The 9 valent HPV vaccine is available to prevent certain cancerous lesions in males and females. The Gardasil vaccine covers HPV subtypes 6,11,16,18,31,33,45,52 and 58. Effectiveness of the Gardasil vaccine has been inferred from several studies and been shown to prevent anal cancer, genital warts, cervical intraepithelial neoplasia, vulvar intraepithelial neoplasia, and anal intraepithelial neoplasia. The vaccine is most effective when administered before initiating sexual activity at ages 9-12.
HPV is known to cause lesions of the mucous membranes and skin. There are over 100 subtypes of HPV, and some are associated with an increased risk of malignancy. HPV diagnosis and treatment is best done with an interprofessional team.
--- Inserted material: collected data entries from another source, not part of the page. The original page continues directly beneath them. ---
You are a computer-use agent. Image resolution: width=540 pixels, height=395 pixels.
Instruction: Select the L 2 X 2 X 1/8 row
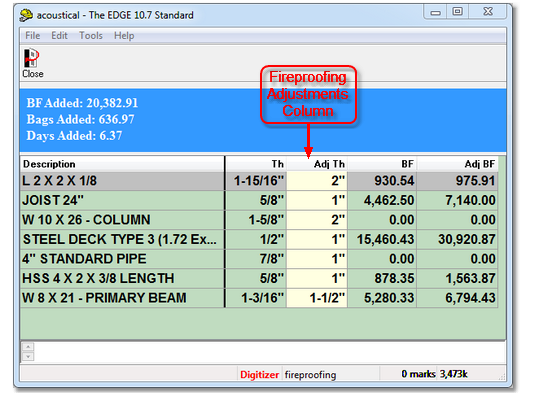(x=259, y=181)
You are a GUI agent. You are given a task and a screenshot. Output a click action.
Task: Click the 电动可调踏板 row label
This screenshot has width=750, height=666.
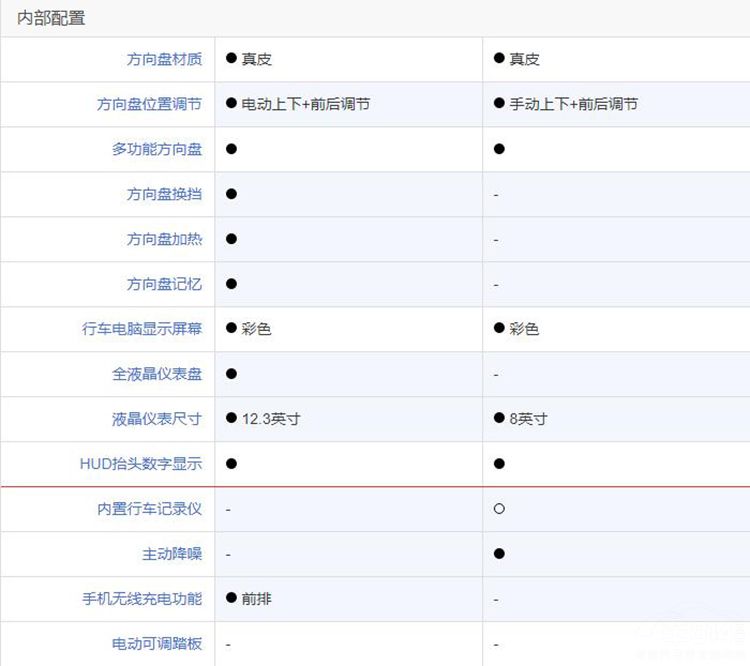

For the most part, HPV is sexually acquired, and one of the best ways to decrease the morbidity of this infection is the education of the patient. Both the nurse and the pharmacist are in a prime position to educate patients about safe sex, use of condoms and avoidance of multiple sex partners.
The pharmacist should provide information on the different treatment for warts, their benefits, and adverse effects. The pharmacist should also encourage the patients to be vaccinated against HPV.
Further, the primary care provider should encourage these women to undergo the Pap smear to screen for cervical dysplasia and the presence of HPV. More important, patients should be told that if they have the presence of genital warts, sexual activity should be avoided until the lesions have been treated or have resolved.
Finally, patients need to be educated that if they have HPV, they should be screened for other sexually transmitted infections. In addition, evaluation of the sex partner is vital if the cycle of spread is to be broken. (Level II) Only through such collaboration between members of the team will the morbidity of HPV be reduced.
Once HPV is acquired, recurrences are common. However, for most patients with genital warts, there are treatments. In about 60% of cases, genital warts resolve spontaneously. Irrespective of treatment of genital warts, the risk of cervical cancer is not altered.
The biggest concern with genital warts is the risk of cervical cancer. HPV is also known to be associated with anal and head and neck cancers. Individuals who are immunocompromised are also at risk for developing dysplasia or cancer of the vagina and vulva.